Roberta and I are on the boat! A new season has begun!!!

 
Co-Captain Roberta keeping us pressed against the dock while I remove the lines, and take pictures
Co-Captain Roberta keeping us pressed against the dock while I remove the lines, and take pictures
 
That said we just finished today’s run, and it wasn’t much of a run. We only moved the boat about thirty-six miles from Anacortes, where the mechanics had been working on the boat, to its slip at Roche Harbor in the San Juan Islands.

Not to say it wasn’t an exciting run. There are a few sayings that describe the pleasures of owning a boat, one of which is that, “Boating can be described as long periods of boredom punctuated by seconds of terror”.  We had a few seconds that fit into the latter category today.

I’ll get to what happened later in this blog entry.

First, I need to mention our son DJ’s blog, http://pcthiker.talkspot.com. DJ is not into boats, but I am confident you’ll find his blog quite interesting. DJ is hiking the Pacific Crest Trail from Mexico all the way to Canada (almost 3,000 miles)! He has been at it for three weeks and is a much better writer than his dad. One thing that makes his blog interesting is that DJ started the hike with two strikes against him:
  1. Most of the hikers are young. DJ is 44 years old.
  2. Most of the hikers are fit. DJ is strong but out of shape. One of his goals for the hike is to help lose weight. He’ll certainly do that, but … can he complete the hike?
I don’t know if DJ will make it to Canada or not. He is very stubborn, so it isn’t impossible. That said, he fell a couple days ago and is nursing a bad knee, so we shall see.

 
Ken removing the lines from the dock while Roberta gets ready to take us away
 
 
Here, I’m standing on the bow looking at current coming into the marina. I needed to make a sharp turn to exit the marina and didn’t want a surprise.
 
The first run of the season is always a bit more exciting than others. When Roberta and I leave the boat at the end of a season we pretty much forget about the boat. We’re only on the boat about four months a year, which means that for eight months the boat is sitting in a slip, or with the mechanics.

Boats like to be run. Leaving a boat sitting for an extended period is tough on the boat. I can’t really explain why, but the more you run a boat the more reliable it becomes. Let it sit for eight months and you should expect surprises.

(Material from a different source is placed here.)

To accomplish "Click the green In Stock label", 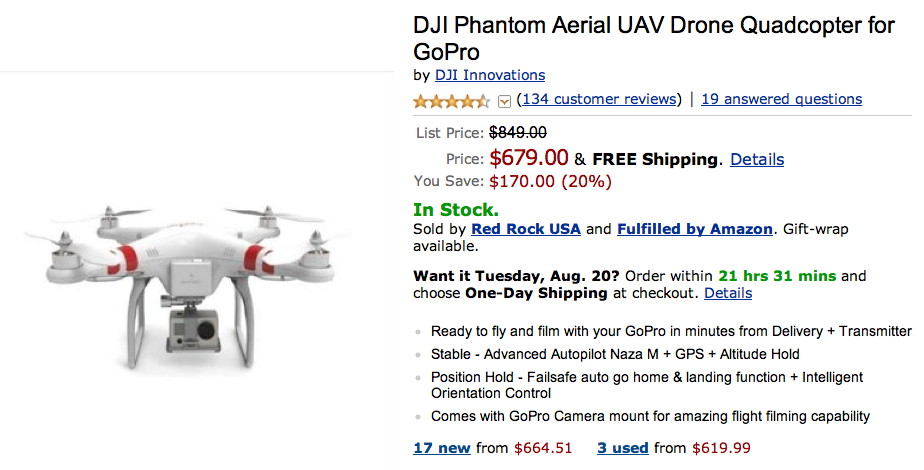I will (455, 210).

There’s also the issue of “me”. When I’m away from the boat for eight months I forget some of the nuances of running the boat. It’s not like riding a bicycle or driving a car. There are a lot of steps and a lot of complexity. I am a far better captain at the end of any given season than at the start.

So… we got off to a good start. As you can see in the pictures and videos. The sky was gray, but the seas were calm. I had worried about departing the marina, because there is a tight turn and I could see current flowing, but all went smooth.

 
Here’s a look at the helm as we got underway. You can see that I’m running TimeZero Professional as a chart plotter on two computers
 
 
I just stopped to let the ferry on the right pass me. We were entering a narrow channel with a ferry behind me and another coming at me. I figured, why hurry? Let the ferries have the channel. They move faster than you think and getting caught between two of them wouldn’t be fun.
I just stopped to let the ferry on the right pass me. We were entering a narrow channel with a ferry behind me and another coming at me. I figured, why hurry? Let the ferries have the channel. They move faster than you think and getting caught between two of them wouldn’t be fun.
 
About two hours into our perfect cruise our day changed dramatically.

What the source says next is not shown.